Over 60 heavily armed police officers ambushed residents of the City Carton informal settlement near Wilson Airport, Nairobi, on the morning of 9 May 2018, and oversaw the demolition of the homes of more than 250 families. Bulldozers flattened all houses and left more than 1,000 people homeless.  

The residents of the City Carton informal settlement were on 11 April served with a 14-day notice to vacate from their homes. They have since been living in great anxiety with no information whether they would really be evicted, and whether they would be resettled.

Nairobi authorities cannot leave City Carton residents in this desperate situation especially at a time of heavy rains and flooding.
Naomi Barasa, Amnesty Kenya’s Campaign Manager for the Right to Adequate Housing

Amnesty International Kenya together with the residents has in recent weeks visited numerous authorities to seek more information about the notice. We visited the Assistant County Commissioner of Nairobi West, the Administration Police Commander - Langata Sub-County, the Officer Commanding Station Langata, the Nairobi City Planner, the Nairobi County Executive Committee, the city’s multi-agency enforcement authority and the Nairobi County Director of Planning, Compliance and Enforcement, in whose name the eviction order was issued, and they all denied knowledge of the eviction notice. However, none of them assured the residents that the eviction would not take place. 

This is forced eviction which is a gross violation of the right to adequate housing. It will not only severely impact on the livelihoods of the residents, but will also result in children missing school.
Naomi Barasa, Amnesty Kenya's Campaign Manager for the Right to Adequate Housing

 

“Nairobi authorities cannot leave City Carton residents in this desperate situation especially at a time of heavy rains and flooding. This is forced eviction which is a gross violation of the right to adequate housing. It will not only severely impact on the livelihoods of the residents, but will also result in children missing school,” said Naomi Barasa, Amnesty International Kenya’s Campaign Manager for the Right to Adequate Housing.

“In the absence of any consultation or resettlement plans and other safeguards, the eviction has certainly rendered the families homeless, and put their health and safety at risk. We call on the authorities to follow due process as required by law.”

For most of the residents, this is their third or fourth forced eviction. Memories of being forcibly evicted by the Kenya Airports Authority in 2011, and by the Moi Educational Centre in 2013 are still fresh in the minds of many.

Kenya has ratified the International Covenant on Economic, Social and Cultural Rights, the African Charter on Human and People’s Rights, and domesticated these in the Constitution of Kenya 2010 in Article 43. These commitments bind Kenya to respect and protect the right to adequate housing, and against harassing its citizens out from of their homes.

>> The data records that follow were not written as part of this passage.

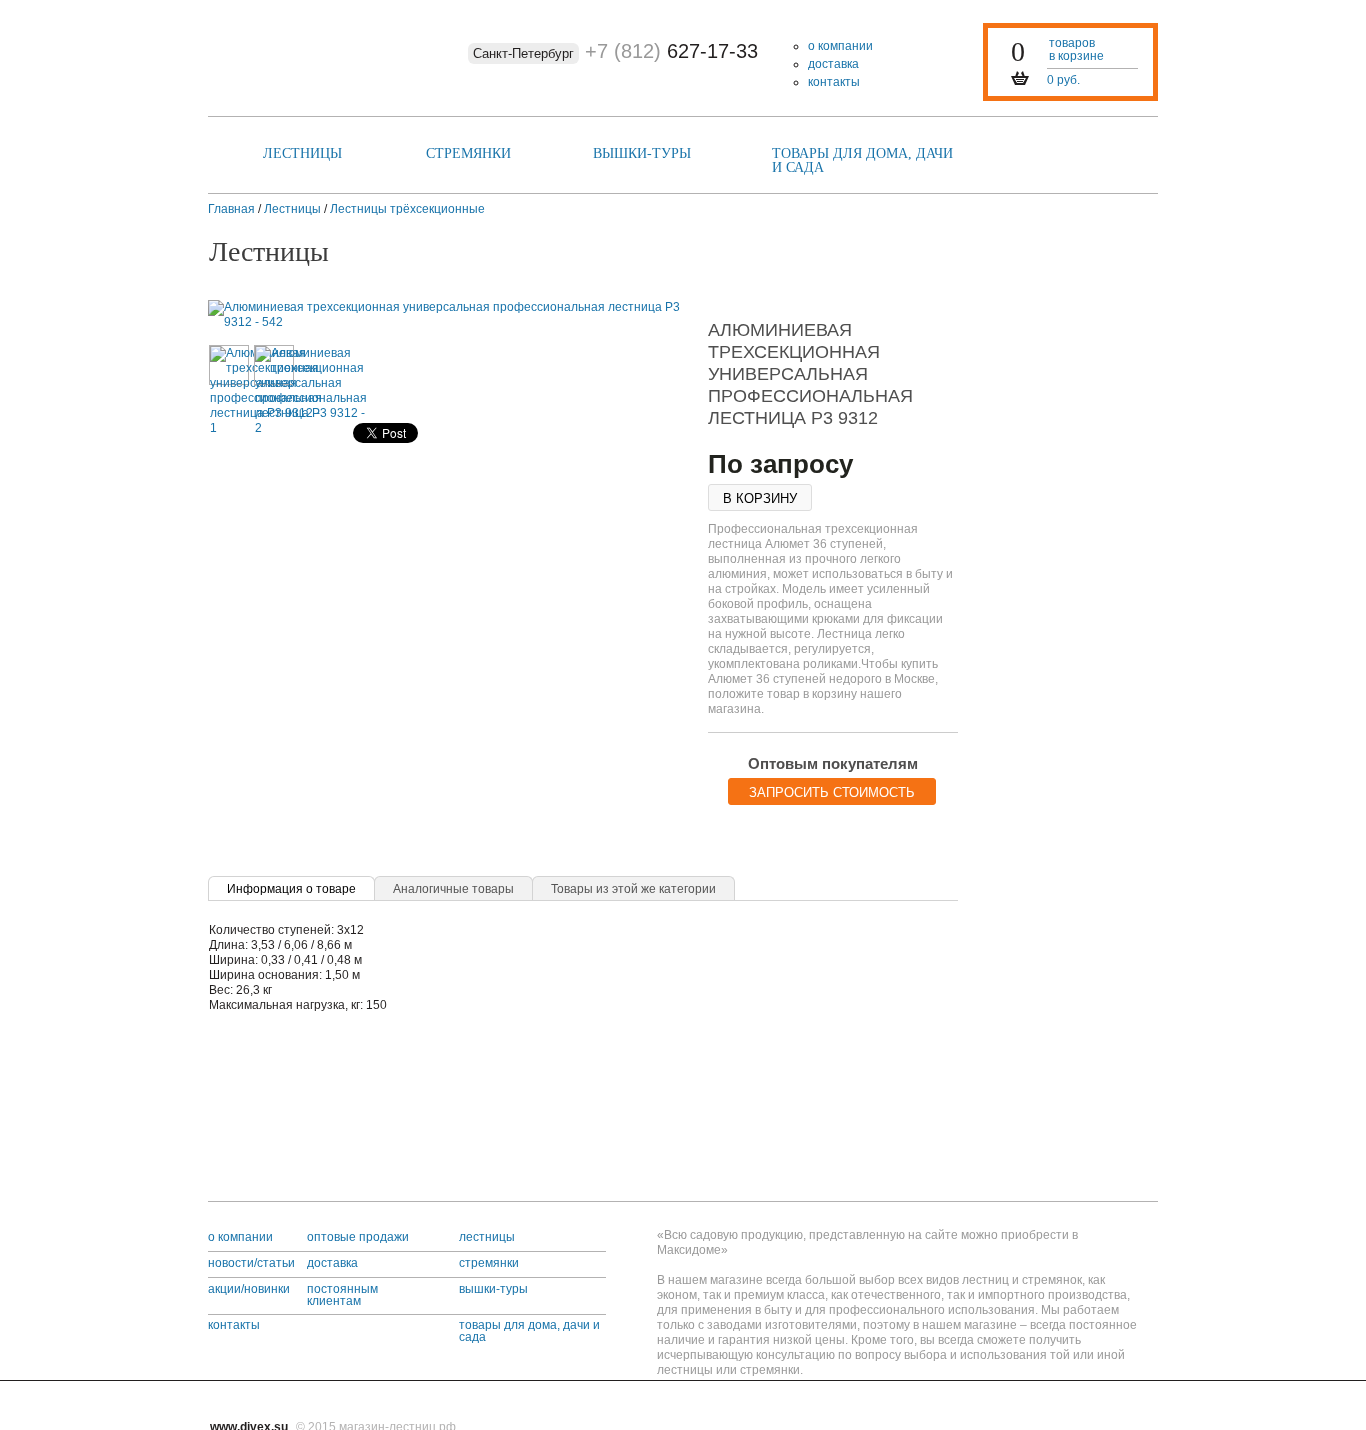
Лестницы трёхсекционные (407, 209)
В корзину (760, 498)
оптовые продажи (358, 1237)
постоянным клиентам (342, 1295)
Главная (231, 209)
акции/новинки (249, 1289)
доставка (833, 64)
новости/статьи (251, 1263)
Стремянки (468, 153)
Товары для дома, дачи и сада (862, 160)
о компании (840, 46)
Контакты (834, 82)
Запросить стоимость (832, 792)
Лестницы (302, 153)
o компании (240, 1237)
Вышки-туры (642, 153)
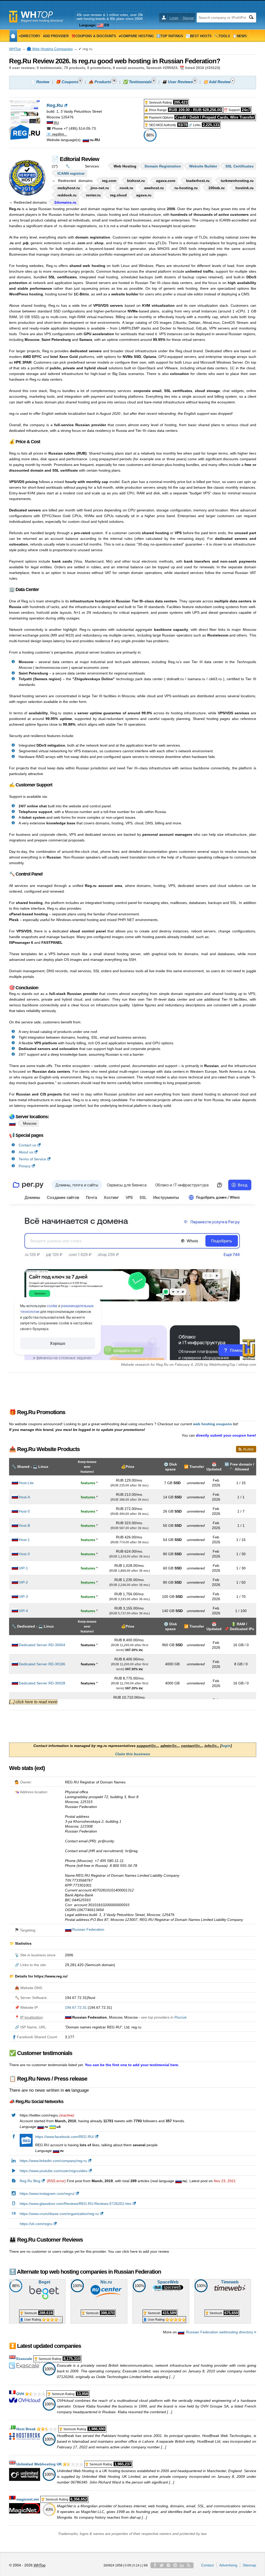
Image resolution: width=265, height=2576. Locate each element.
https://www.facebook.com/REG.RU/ (64, 2137)
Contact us (27, 1145)
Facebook (155, 2565)
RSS (189, 2565)
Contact (207, 2565)
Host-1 (24, 1540)
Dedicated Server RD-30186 (42, 1664)
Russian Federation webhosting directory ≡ (221, 2332)
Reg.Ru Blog (30, 2181)
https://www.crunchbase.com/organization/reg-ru (59, 2214)
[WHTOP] (13, 36)
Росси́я (180, 2017)
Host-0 (24, 1511)
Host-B (24, 1525)
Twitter (162, 2565)
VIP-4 (23, 1611)
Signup (188, 18)
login (226, 1746)
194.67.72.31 (76, 2007)
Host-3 (24, 1554)
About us (26, 1152)
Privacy (25, 1166)
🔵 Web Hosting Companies (50, 49)
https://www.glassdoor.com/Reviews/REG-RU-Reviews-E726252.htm (75, 2204)
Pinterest (175, 2565)
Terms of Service (32, 1159)
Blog (168, 2565)
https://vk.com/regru (36, 2224)
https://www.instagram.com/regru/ (47, 2193)
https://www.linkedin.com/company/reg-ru (53, 2161)
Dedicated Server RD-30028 (42, 1683)
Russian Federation (88, 1929)
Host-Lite (26, 1483)
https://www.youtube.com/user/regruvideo (53, 2171)
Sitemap (249, 2565)
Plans (248, 1449)
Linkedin (182, 2565)
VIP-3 (23, 1596)
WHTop (15, 49)
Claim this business (132, 1754)
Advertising (228, 2565)
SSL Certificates (239, 166)
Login (174, 18)
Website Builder (203, 166)
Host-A (24, 1497)
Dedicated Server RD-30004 (42, 1645)
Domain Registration (163, 166)
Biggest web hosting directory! (42, 20)
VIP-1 (23, 1568)
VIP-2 (23, 1582)
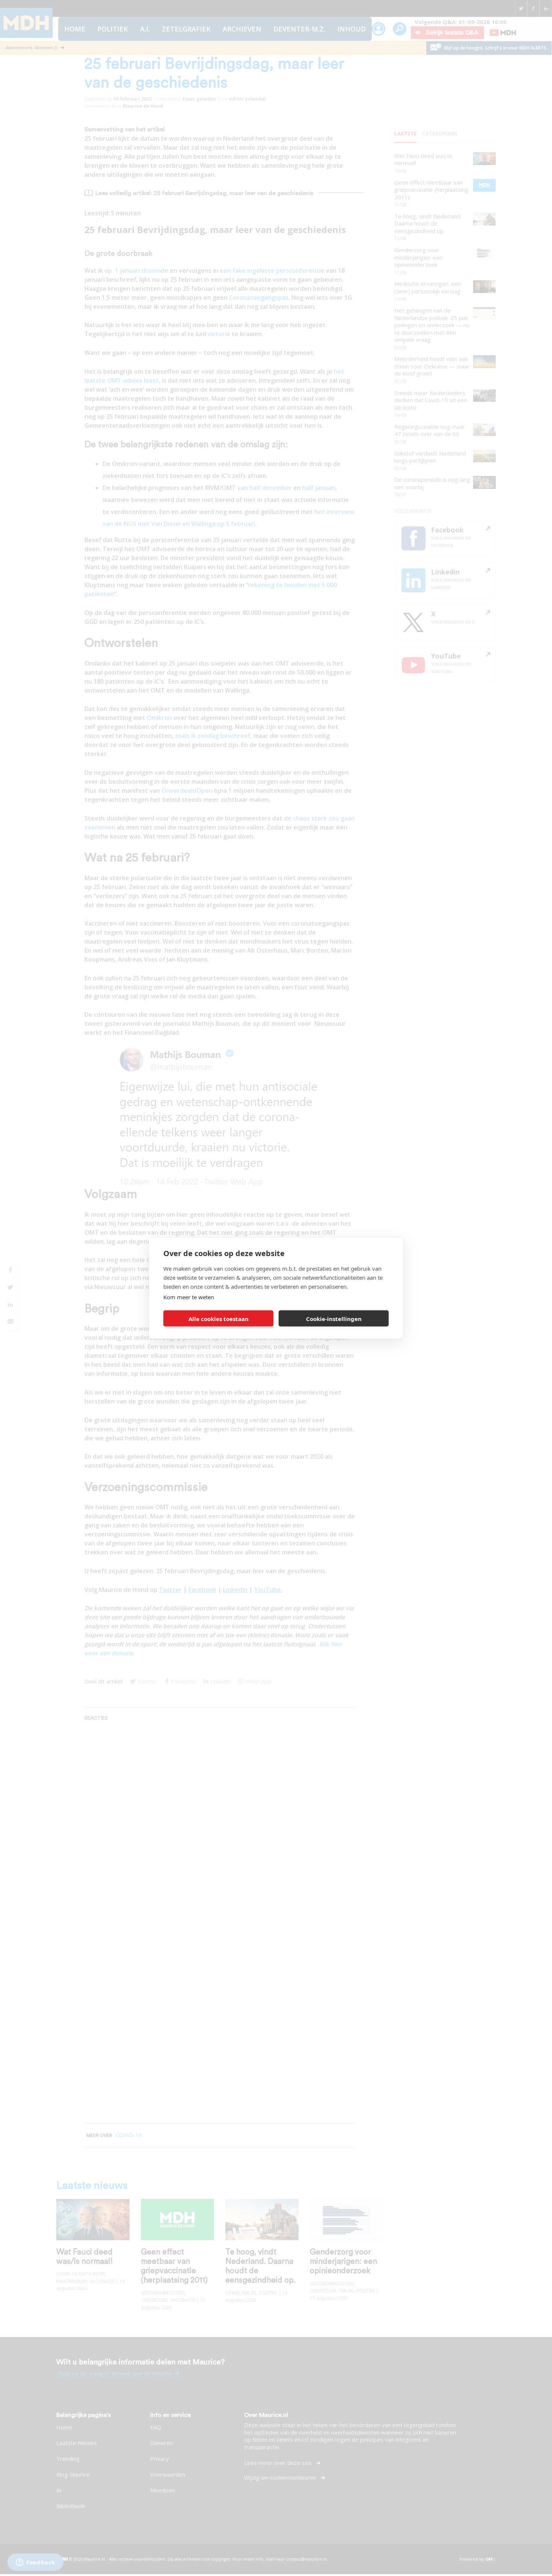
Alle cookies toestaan (219, 1318)
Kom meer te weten (188, 1297)
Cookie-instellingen (334, 1318)
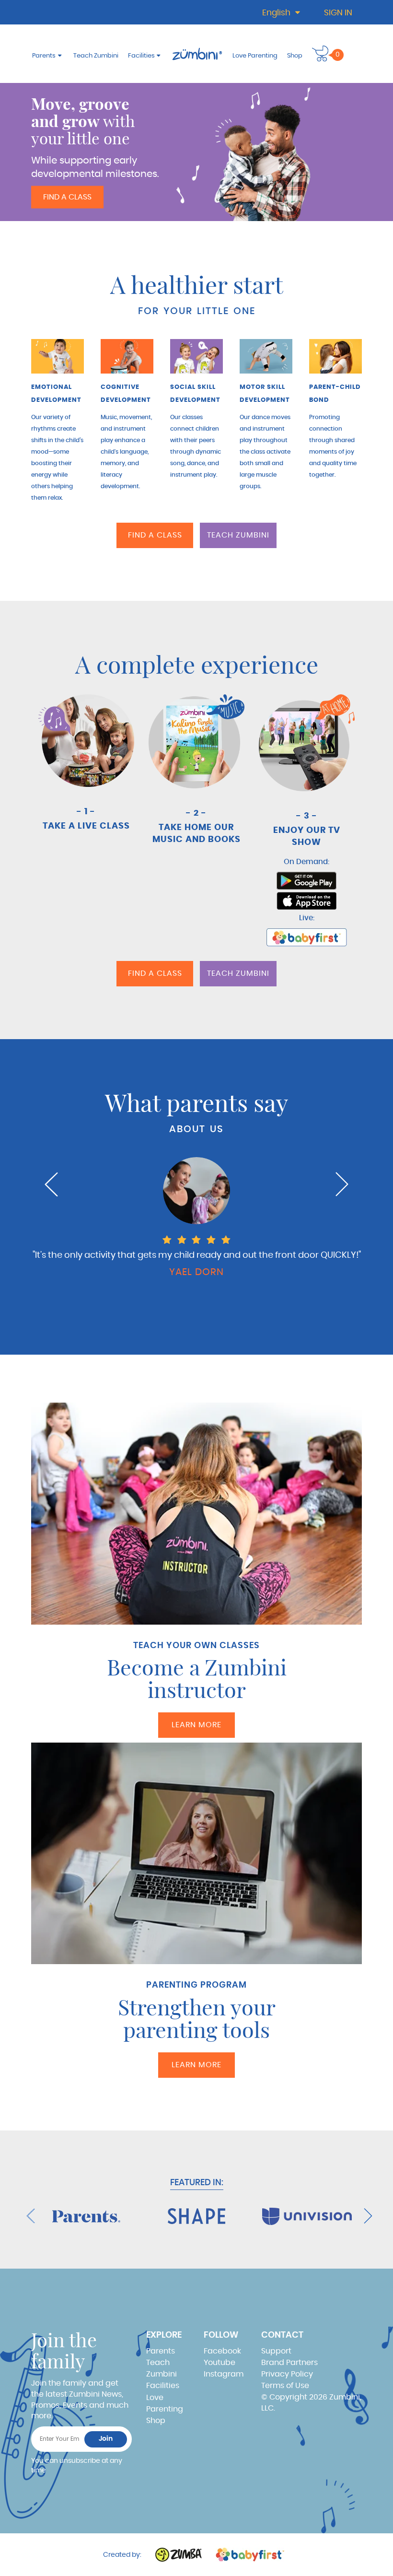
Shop (294, 56)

Amnesty International calls on the government to:

  • Immediately provide all necessary support and assistance to victims of the forced evictions. Such assistance should include access to adequate housing, water, sanitation, education, health care, food and clothing, and support in re-establishing businesses and access to paid work.
  • The city authorities must consult and engage residents on effective remedies to forced eviction.